What’s happening is really twofold. First, as I mentioned, we’re able to start engaging with brands and talk about how they should be using our tech and capability to make this a persistent marketing channel forum. We already have several partners last year alone, who spent north of $1 to $2 million with us throughout the year. If you start to add up all of the different ways that they ran campaigns through our platform, it really begs the question: why not make this a persistent virtual billboard for your brand. That’s exciting because then we don’t look like an ad advertising business in a lot of ways. We look more like an enterprise solution because right now we have the typical heavy seasonality. A lot of our revenues are in Q4 because that’s when the holiday spend hits; advertisers are you spending those holiday dollars? If we can start to become a persistent channel, then it means that those revenues are spread out throughout the year. And go a little bit more for forecastable and recurring in nature, which we like and then what happens is the next layer of partnerships which is brands like Abu Dhabi’s Eldar hiring us to recreate the virtual twins of Yas Island – a physical man made tourism location with a SeaWorld and a Formula One racetrack. We’re creating virtual persistent twins of it, it’s really just their tourism brochure.
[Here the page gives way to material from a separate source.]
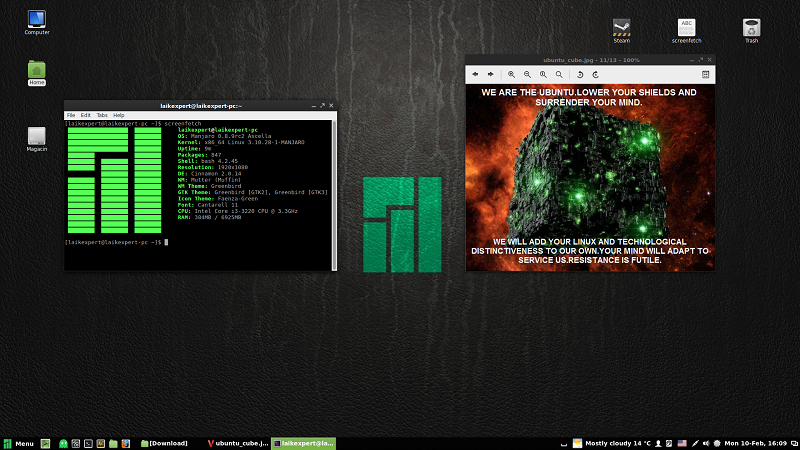Go to previous image in viewer

(476, 74)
It’s just that instead of looking at a flat digital brochure about a cool place to visit, why not go visit it virtually and get to interact with it that way. 

Tourism is becoming a really exciting vertical in general for us when we’re being hired to run a more progressive .com strategy, that’s not something we’re just doing for a month. That’s an annual program. Investors are going to like this because it smoothes out revenue, it provides more forecasting capability, It takes away the seasonal lumpiness as well. We don’t anymore look like we are purely an ad-based business. 

We’re excited about the transition and we think that investors are going to like that direction that our business model is taking. 

The other thing I’d say on collaborations and partnerships, the market got really excited with the announcement we made about a partnership with a company called Land Vault. Land Vault is based in Dubai. They are very progressive in the 2d and 3d web space like we are. They call themselves a digital construction company, and they were doing a lot in the Dubai area. We’re doing a lot in Abu Dhabi. That partnership is exciting, we have very complementary products, and we believe that when you look at the amount of money that’s been spent in the GCC alone, on Web2 and 3, that there is a ton of business that together in partnership, we can go out and grab and leaning heavily into the virtual tourism vertical as well.